Items from a data source:
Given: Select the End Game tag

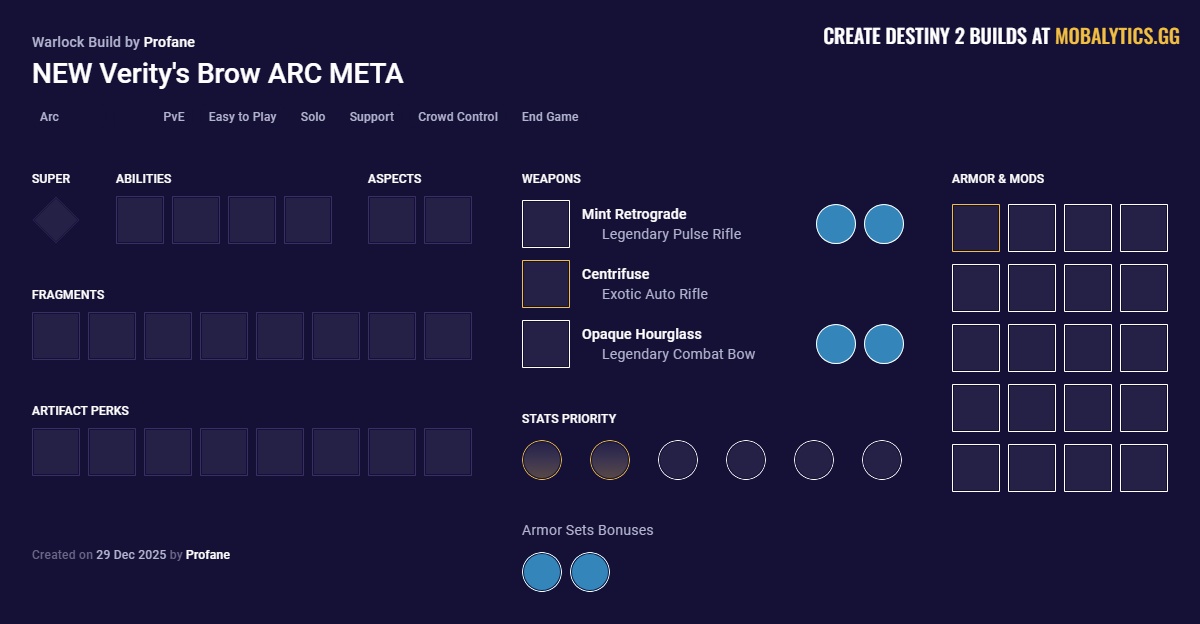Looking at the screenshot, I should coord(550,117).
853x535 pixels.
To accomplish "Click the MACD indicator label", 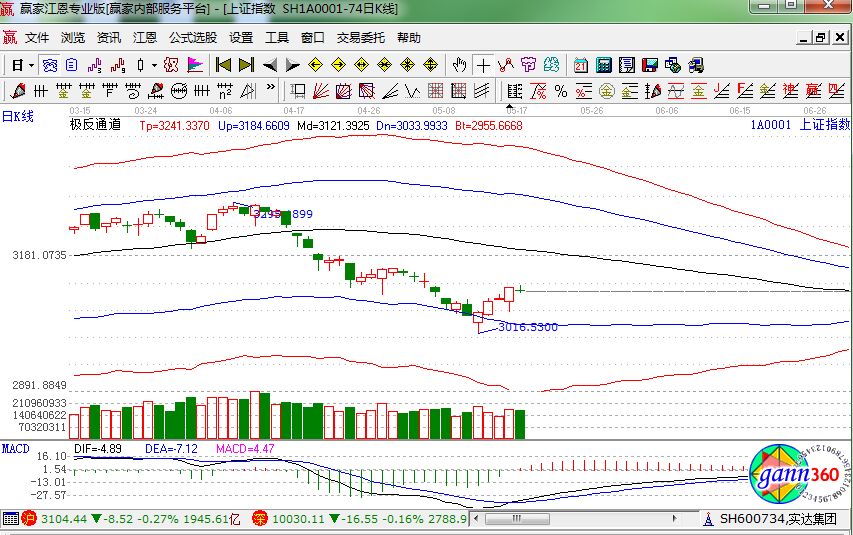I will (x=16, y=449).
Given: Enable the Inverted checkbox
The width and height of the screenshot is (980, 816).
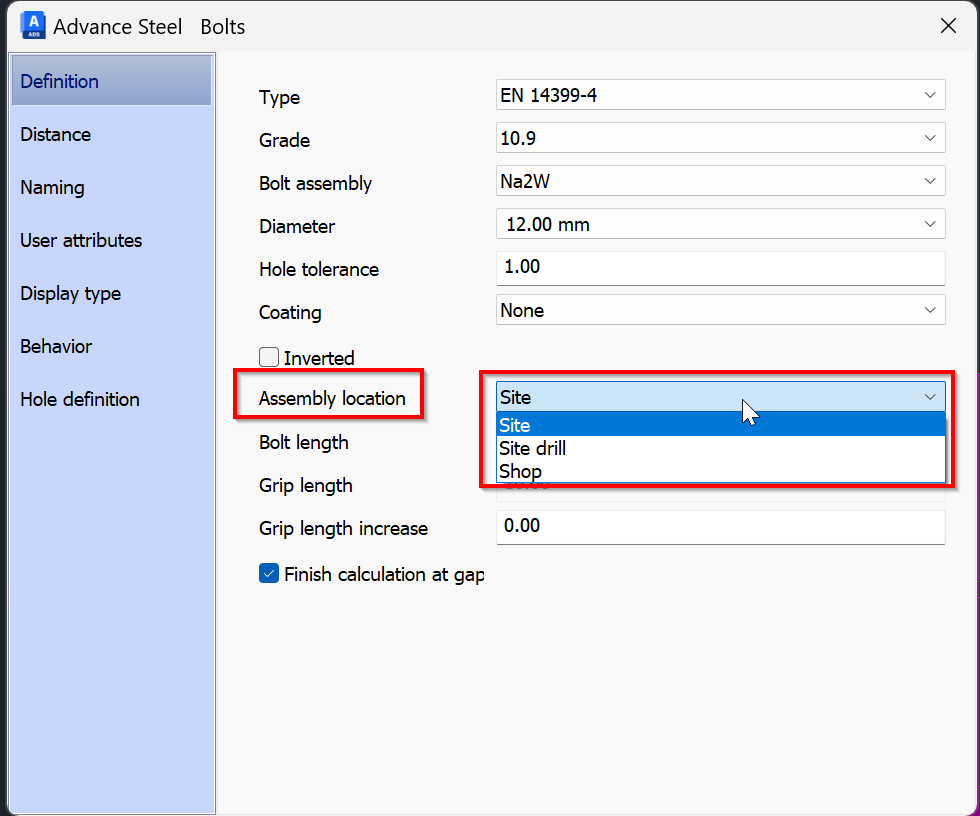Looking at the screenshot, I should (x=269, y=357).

## Stated goal
Rewrite the part of these lines that opens with the line containing "Given: Enable the Inverted checkbox" and closes at the end of the lines, replacing "checkbox" with "toggle" and changing nothing else. Omit the pictures from the answer.

## Worked solution
Given: Enable the Inverted toggle
The width and height of the screenshot is (980, 816).
Looking at the screenshot, I should (x=269, y=357).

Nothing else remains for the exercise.